* [Task objective] Among the lines below, a stretch begins at the one with "[اشتراک با ایمیل] (540, 434)" and ends at the one with "مجله خبری mydtc (358, 2458)". Repeat that stretch exactly, ends included.

*** Material provided ***

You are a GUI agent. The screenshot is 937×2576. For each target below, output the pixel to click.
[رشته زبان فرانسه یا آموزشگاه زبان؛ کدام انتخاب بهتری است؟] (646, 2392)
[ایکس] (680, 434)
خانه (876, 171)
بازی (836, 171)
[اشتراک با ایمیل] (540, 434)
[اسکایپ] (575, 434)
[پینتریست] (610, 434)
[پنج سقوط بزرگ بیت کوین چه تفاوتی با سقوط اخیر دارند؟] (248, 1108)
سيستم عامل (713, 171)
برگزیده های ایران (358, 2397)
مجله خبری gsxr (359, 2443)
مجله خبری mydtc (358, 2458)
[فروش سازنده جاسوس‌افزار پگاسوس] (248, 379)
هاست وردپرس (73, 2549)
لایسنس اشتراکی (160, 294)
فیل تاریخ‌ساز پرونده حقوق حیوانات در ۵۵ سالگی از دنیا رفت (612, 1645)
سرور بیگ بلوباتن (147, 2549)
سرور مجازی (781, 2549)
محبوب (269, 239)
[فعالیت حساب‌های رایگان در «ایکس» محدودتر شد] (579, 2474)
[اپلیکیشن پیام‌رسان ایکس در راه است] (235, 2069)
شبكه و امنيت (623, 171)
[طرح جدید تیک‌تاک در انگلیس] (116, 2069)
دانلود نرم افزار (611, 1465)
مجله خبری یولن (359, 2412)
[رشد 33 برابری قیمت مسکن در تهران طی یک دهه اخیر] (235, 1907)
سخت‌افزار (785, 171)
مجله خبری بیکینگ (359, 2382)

*** End of Material provided ***
*** Material provided ***

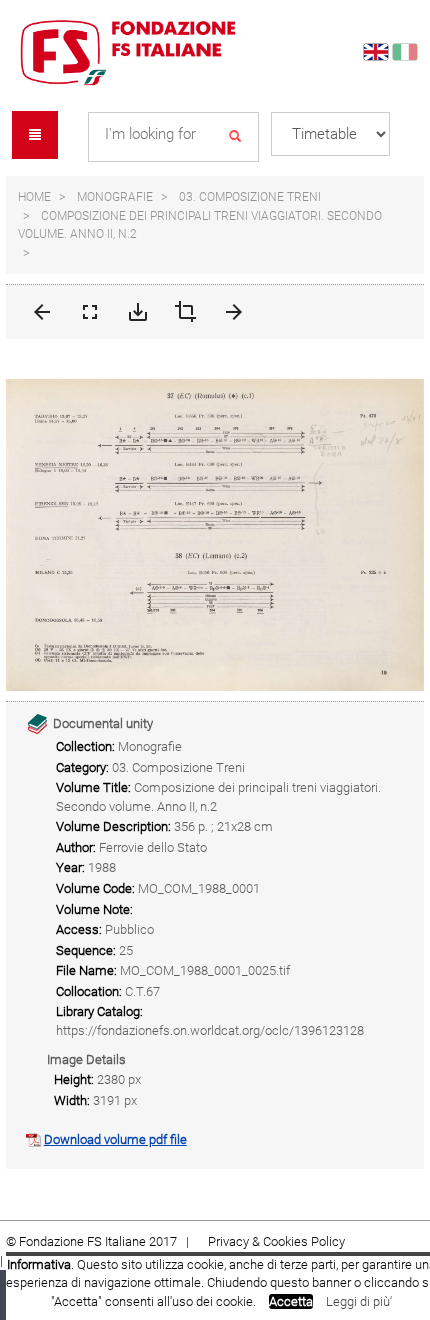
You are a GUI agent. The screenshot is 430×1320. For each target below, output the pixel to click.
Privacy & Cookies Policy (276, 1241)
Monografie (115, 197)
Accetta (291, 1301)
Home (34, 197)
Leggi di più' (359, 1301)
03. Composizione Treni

*** End of Material provided ***
*** Material provided ***

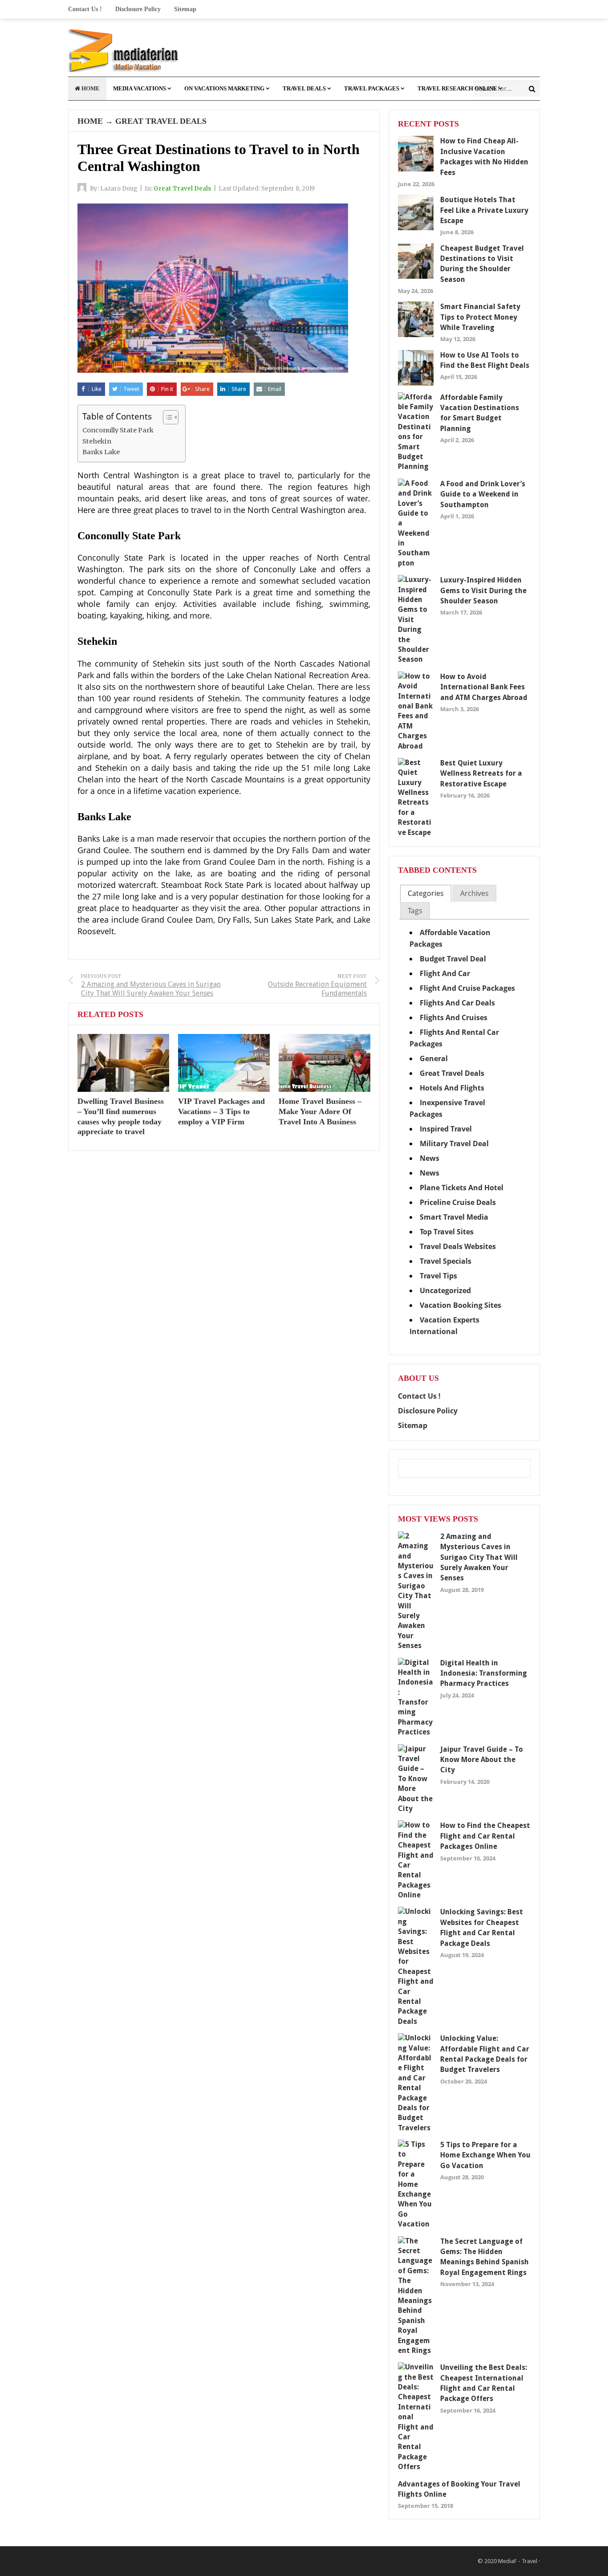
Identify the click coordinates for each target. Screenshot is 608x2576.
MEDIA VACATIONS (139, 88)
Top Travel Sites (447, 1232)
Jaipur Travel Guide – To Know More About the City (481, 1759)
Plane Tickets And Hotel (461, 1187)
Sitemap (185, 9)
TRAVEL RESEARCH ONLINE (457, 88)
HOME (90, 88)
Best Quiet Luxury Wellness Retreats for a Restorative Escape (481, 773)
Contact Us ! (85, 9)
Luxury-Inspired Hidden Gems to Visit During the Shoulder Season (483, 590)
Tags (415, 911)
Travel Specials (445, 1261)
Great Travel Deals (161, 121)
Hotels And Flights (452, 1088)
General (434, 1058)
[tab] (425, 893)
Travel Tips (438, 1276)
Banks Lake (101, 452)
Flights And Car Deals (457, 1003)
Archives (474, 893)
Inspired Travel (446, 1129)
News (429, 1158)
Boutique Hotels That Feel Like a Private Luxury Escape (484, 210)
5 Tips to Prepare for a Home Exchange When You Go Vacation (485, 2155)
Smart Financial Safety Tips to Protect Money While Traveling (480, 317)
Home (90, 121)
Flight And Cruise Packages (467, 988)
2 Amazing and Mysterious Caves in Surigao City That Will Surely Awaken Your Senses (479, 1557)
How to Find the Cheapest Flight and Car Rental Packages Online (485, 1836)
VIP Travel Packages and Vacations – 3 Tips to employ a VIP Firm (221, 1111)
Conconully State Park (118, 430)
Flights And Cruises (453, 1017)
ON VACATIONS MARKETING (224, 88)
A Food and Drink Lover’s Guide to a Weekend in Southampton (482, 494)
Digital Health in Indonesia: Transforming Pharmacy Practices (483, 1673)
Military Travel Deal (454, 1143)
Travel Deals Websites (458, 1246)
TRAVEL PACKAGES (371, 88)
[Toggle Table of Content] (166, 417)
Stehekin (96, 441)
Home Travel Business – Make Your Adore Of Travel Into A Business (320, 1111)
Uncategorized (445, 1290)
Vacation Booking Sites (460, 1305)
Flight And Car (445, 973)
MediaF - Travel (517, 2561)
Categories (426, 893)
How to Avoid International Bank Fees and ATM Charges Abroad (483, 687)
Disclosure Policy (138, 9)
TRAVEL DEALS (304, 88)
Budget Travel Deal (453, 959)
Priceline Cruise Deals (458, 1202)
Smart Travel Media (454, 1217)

*** End of Material provided ***

* [Solution for this problem]
[اشتراک با ایمیل] (540, 434)
[اسکایپ] (575, 434)
[پینتریست] (610, 434)
[پنج سقوط بزرگ بیت کوین چه تفاوتی با سقوط اخیر دارند؟] (248, 1108)
سيستم عامل (713, 171)
برگزیده های ایران (358, 2397)
مجله خبری gsxr (359, 2443)
مجله خبری mydtc (358, 2458)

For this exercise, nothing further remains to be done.